Section 2.08 Conduct of Meetings. The Board of Directors of the Corporation may adopt by resolution such rules and regulations for the conduct of the meeting of the stockholders as it shall deem appropriate. At every meeting of the stockholders, the chairman of the Board of Directors or president of the Corporation, or, in their absence or inability to act, the person whom the chairman of the Board of Directors shall appoint, shall act as chairman of, and preside at, the meeting. The secretary or, in his or her absence or inability to act, the person whom the chairman of the meeting shall appoint secretary of the meeting, shall act as secretary of the meeting and keep the minutes thereof. Except to the extent inconsistent with such rules and regulations as adopted by the Board of Directors, the chairman of any meeting of the stockholders shall have the right and authority to prescribe such rules, regulations and procedures and to do all such acts as, in the judgment of such chairman, are appropriate for the proper conduct of the meeting.
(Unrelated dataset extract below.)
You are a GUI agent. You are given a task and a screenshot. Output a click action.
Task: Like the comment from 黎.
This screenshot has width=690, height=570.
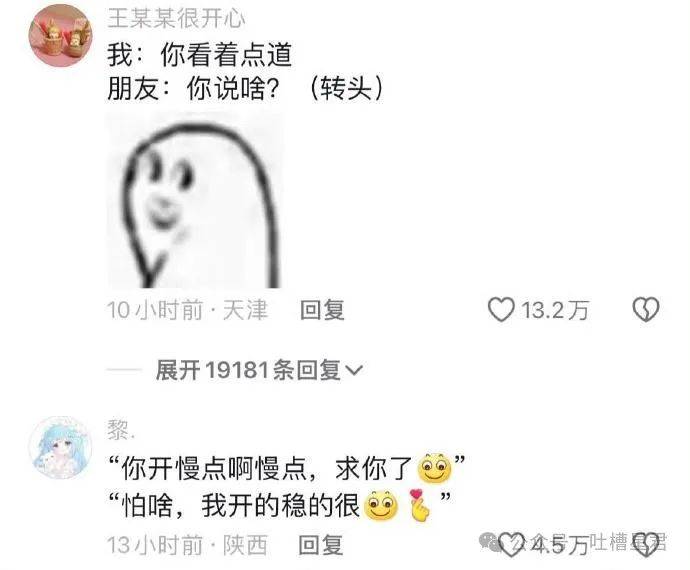click(511, 545)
Such rules, regulations or procedures, whether adopted by the Board of Directors or prescribed by the chairman of the meeting, may include, without limitation, the following: (a) the establishment of an agenda or order of business for the meeting; (b) the determination of when the polls shall open and close for any given matter to be voted on at the meeting; (c) rules and procedures for maintaining order at the meeting and the safety of those present; (d) limitations on attendance at or participation in the meeting to stockholders of record of the corporation, their duly authorized and constituted proxies or such other persons as the chairman of the meeting shall determine; (e) restrictions on entry to the meeting after the time fixed for the commencement thereof; and (f) limitations on the time allotted to questions or comments by participants.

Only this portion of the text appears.